= Exercise aim =
Starting at the line that holds "Select the Rockin' Jump Brown Deer pin" and stopping at the line that holds "Screen dimensions: 1534x784", restate the records below word for word, with both of those lines included.

= Supplied records =
# # # # #

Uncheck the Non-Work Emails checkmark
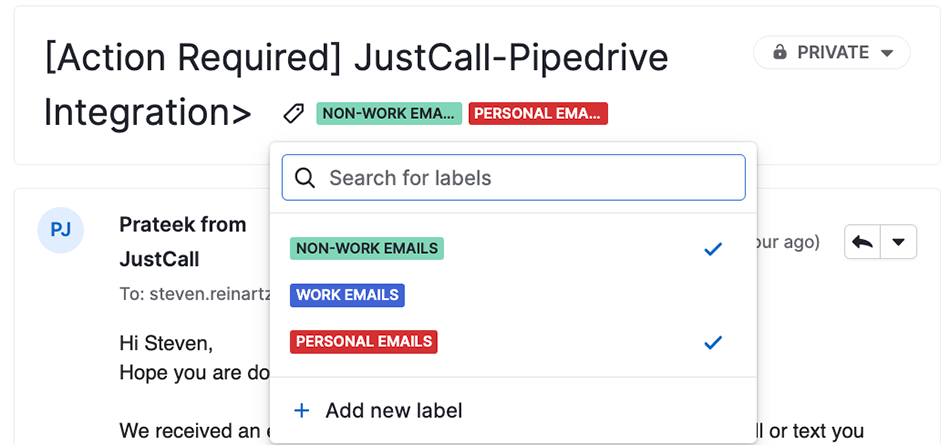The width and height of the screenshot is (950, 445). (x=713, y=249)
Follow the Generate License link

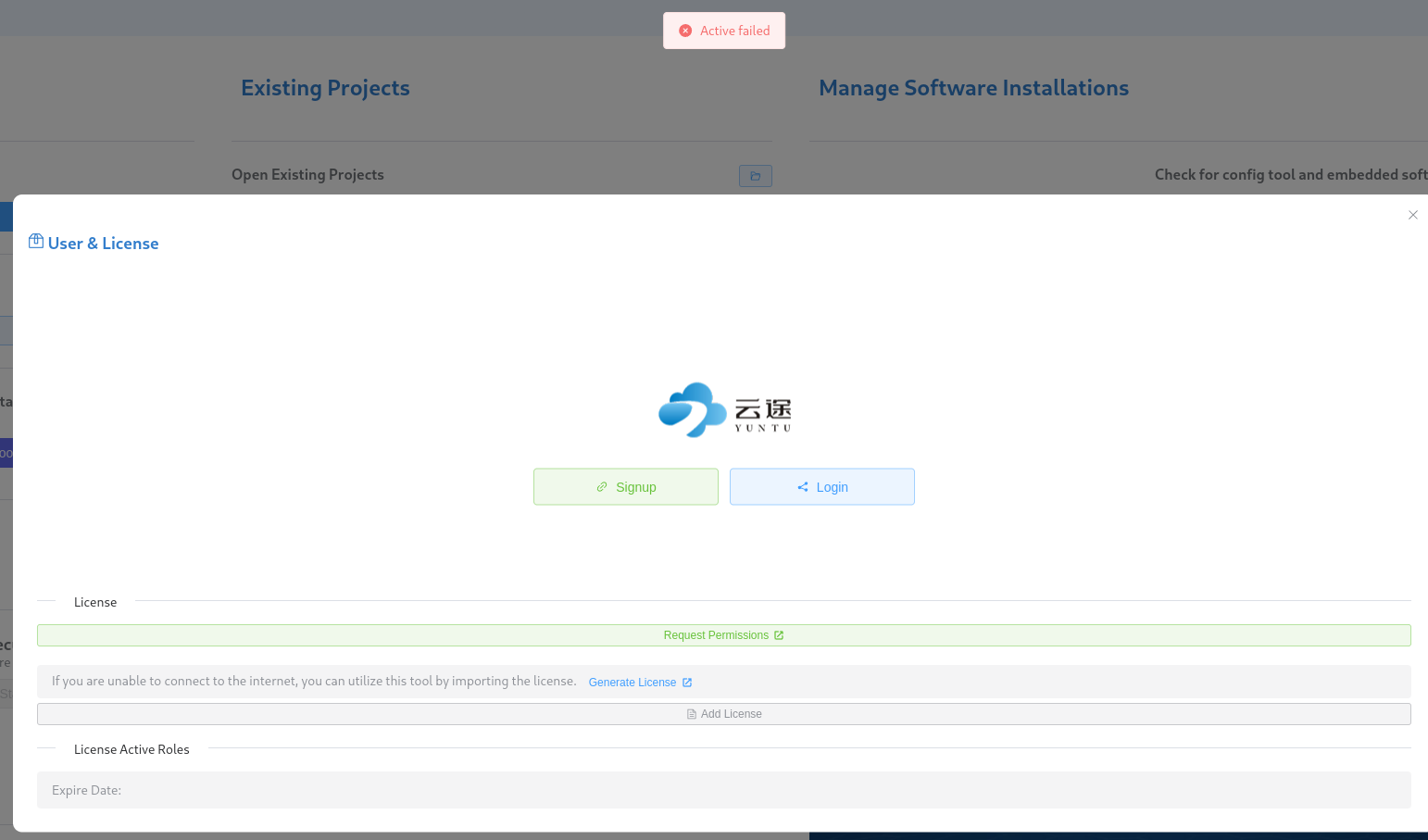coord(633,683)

# # # # #

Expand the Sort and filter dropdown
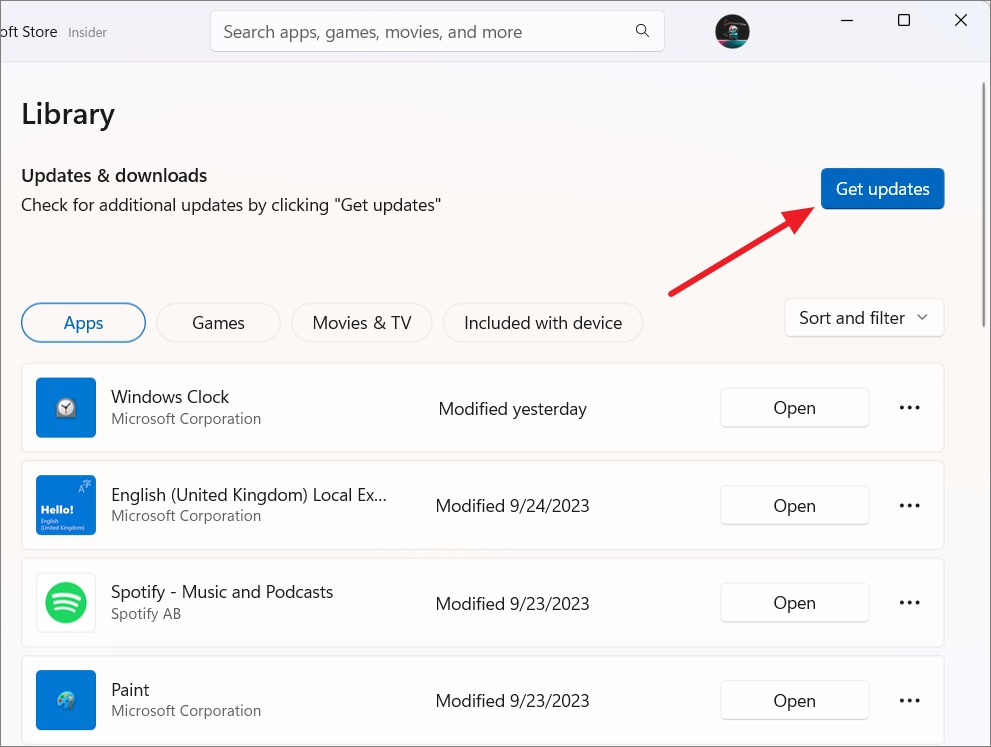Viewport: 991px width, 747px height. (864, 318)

# # # # #

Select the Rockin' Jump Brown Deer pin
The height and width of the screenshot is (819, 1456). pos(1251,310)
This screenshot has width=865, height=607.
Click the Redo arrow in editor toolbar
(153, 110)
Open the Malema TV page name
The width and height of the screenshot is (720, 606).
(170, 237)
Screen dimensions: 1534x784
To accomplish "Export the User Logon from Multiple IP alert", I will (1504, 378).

# # # # #

= Solved problem =
Select the Rockin' Jump Brown Deer pin
The height and width of the screenshot is (819, 1456). pos(1251,310)
This screenshot has width=865, height=607.
Click the Redo arrow in editor toolbar
(153, 110)
Open the Malema TV page name
The width and height of the screenshot is (720, 606).
(170, 237)
Screen dimensions: 1534x784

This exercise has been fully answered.